As it stands now, if Argentina doesn't pay a group of hedge fund managers over $1.3 billion by July 30, the country could go into default.
For the Republic, that means money printing, inflation, and general disaster.
For investors, like Michael Novogratz of Fortress Investments, that means buying, buying, buying.
"If something doesn't happen and there's a default we're going to see a sell-off," said Novogratz at the CNBC/Institutional Investor Delivering Alpha conference on Wednesday, "but that's an opportunity for capital coming in."
To Novogratz, Argentina follows his macro-investing theme of looking at countries that are "so bad, they're good." These are countries that could very well be on the road to improvement — he mentioned India (where a recent election brought in a reform government), Japan (still experimenting with "Abenomics"), and Brazil (where President Dilma Rousseff could soon be on the way out).
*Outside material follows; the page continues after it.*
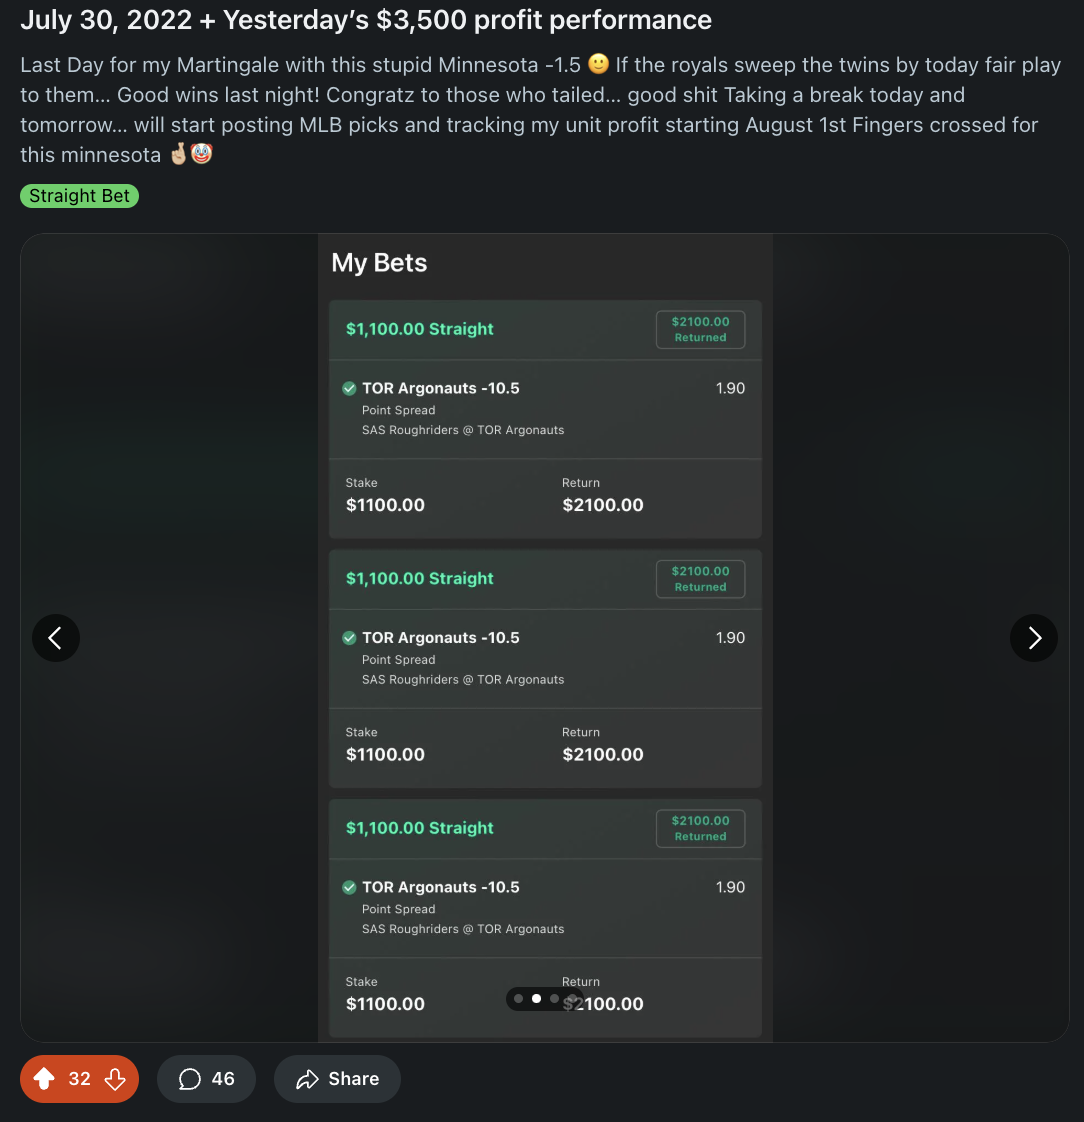
Task: Downvote the post with down arrow
Action: coord(115,1078)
Argentina fits this bill because, even if it does manage to avoid default, its current regime will be on the way out by 2015.
If it does default, though, everything will hit rock bottom. This was when the group of "vulture" hedge fund managers, who Argentina refuses to pay, bought the country's sovereign debt.
So if it does default, history repeats itself, and Argentina will set itself up to be "vulture" food yet again.
"We're long stocks, long bonds, long currency," said Novogratz. "We'll know [if the country will default] in two weeks."